Cytotoxicity of Experimental Resin Composites on Mesenchymal Stem Cells Isolated from Two Oral Sources.

Resin composite materials that are used to restore tooth cervical lesions associated with gingival recessions can hamper healing after root coverage surgeries. This study evaluates the in vitro cytotoxic effect of five resin composites (two commercial and three experimental) on oral mesenchymal stem cells (MSCs) and the persistence of stemness properties in high passage MSCs. Sorption and solubility tests were made for all materials. MSCs were isolated from re-entry palatal and periodontal granulation tissues and were characterized and cultured on composite discs. Cytotoxicity of the materials was evaluated by the Alamar Blue viability test, by Paul Karl Horan (PKH) labeling, and by immunocytochemical staining for actin.
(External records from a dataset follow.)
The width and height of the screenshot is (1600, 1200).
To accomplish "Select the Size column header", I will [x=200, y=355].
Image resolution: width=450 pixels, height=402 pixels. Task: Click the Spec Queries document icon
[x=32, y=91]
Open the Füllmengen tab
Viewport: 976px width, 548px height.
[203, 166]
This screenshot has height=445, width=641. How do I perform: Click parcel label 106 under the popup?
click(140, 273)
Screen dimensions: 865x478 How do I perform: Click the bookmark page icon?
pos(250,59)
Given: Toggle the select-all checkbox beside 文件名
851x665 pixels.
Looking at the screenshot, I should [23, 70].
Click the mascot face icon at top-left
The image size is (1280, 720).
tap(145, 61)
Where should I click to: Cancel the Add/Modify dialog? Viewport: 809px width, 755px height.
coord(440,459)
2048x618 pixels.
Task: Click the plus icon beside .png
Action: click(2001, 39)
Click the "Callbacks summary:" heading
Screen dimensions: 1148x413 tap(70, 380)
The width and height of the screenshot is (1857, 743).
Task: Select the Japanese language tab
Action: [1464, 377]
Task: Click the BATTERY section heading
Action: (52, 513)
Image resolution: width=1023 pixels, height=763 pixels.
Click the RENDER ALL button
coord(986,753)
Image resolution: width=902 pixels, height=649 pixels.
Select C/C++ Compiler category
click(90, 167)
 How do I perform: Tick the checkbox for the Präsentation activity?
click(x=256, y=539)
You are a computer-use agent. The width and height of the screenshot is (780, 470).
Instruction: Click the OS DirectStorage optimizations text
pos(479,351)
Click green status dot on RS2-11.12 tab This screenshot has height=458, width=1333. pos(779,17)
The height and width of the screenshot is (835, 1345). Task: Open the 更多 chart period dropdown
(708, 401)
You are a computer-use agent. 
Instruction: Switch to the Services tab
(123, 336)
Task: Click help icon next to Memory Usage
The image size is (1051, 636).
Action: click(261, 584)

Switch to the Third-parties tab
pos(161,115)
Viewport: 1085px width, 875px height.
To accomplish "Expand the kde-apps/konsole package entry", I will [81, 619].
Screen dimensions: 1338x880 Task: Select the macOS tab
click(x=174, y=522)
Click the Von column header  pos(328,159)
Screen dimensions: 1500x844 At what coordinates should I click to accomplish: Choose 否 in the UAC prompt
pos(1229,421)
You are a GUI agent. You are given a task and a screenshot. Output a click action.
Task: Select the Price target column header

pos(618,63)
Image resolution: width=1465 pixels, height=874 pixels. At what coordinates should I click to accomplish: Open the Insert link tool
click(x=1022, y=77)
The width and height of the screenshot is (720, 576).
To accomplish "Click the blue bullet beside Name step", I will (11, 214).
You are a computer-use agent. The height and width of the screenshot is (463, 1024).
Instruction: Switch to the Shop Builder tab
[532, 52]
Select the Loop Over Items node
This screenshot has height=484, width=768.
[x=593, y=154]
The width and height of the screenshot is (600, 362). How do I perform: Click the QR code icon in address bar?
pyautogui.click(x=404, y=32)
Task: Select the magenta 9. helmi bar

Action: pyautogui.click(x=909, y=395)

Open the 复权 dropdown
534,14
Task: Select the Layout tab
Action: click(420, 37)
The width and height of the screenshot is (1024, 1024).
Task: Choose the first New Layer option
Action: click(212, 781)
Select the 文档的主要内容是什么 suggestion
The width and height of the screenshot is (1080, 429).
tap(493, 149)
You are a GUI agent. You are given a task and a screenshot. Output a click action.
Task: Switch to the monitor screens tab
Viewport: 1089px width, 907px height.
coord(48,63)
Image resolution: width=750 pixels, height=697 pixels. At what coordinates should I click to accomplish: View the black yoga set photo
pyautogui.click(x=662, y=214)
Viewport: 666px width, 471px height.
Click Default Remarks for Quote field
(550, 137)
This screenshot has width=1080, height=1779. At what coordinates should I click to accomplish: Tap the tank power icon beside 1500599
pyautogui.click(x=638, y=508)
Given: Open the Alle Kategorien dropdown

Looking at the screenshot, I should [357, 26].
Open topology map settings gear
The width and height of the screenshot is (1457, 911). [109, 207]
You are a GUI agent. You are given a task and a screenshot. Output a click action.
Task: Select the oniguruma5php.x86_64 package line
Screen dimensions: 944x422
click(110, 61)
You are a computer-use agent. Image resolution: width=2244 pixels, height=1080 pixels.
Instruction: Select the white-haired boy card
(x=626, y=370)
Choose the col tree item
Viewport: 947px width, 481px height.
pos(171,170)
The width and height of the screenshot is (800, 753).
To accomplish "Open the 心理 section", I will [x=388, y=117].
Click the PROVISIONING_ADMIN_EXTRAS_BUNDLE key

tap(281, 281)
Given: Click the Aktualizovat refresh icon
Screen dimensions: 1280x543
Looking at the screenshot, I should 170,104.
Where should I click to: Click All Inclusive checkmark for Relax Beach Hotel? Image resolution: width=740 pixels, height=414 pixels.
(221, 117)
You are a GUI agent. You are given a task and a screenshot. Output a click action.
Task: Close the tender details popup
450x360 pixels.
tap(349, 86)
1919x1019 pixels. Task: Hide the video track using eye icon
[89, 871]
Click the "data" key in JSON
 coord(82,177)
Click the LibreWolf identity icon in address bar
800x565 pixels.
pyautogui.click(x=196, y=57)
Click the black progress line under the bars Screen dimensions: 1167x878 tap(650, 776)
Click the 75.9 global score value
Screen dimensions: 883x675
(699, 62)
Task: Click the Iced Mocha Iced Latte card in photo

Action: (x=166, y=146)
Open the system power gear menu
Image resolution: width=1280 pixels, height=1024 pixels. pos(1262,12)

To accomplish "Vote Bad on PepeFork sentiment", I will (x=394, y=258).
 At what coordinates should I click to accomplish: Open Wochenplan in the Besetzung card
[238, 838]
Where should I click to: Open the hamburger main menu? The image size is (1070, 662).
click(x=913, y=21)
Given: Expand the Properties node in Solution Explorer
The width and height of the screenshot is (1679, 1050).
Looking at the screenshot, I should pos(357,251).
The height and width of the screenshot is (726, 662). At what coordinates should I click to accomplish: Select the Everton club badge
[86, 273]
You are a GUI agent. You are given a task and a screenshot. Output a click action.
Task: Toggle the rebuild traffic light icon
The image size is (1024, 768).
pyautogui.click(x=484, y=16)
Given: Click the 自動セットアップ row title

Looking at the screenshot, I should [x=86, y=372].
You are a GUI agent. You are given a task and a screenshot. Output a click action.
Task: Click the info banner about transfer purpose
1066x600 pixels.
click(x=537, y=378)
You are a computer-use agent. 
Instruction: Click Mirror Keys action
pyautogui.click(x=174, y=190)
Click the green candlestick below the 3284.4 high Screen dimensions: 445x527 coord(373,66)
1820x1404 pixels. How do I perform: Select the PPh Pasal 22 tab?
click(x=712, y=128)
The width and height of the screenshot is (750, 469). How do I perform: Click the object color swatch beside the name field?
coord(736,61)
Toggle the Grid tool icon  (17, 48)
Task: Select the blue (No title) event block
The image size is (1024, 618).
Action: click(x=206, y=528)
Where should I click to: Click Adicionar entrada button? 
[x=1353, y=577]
Water and saliva sorption and solubility data revealed that two of the experimental materials behaved comparable with the marketed resin composites. The Alamar Blue viability test shows that both cell lines grew well on composite discs that seemed to induce no apparent toxic effects. No signs of disruption of cytoskeleton organization was seen. Experimental resin composites can be recommended for further investigation for obtaining approval for use. The standard minimal criteria were fulfilled for high passage MSCs. Palatal tissue regains its regenerative properties in terms of MSC presence in the re-entry area after 6 months of healing.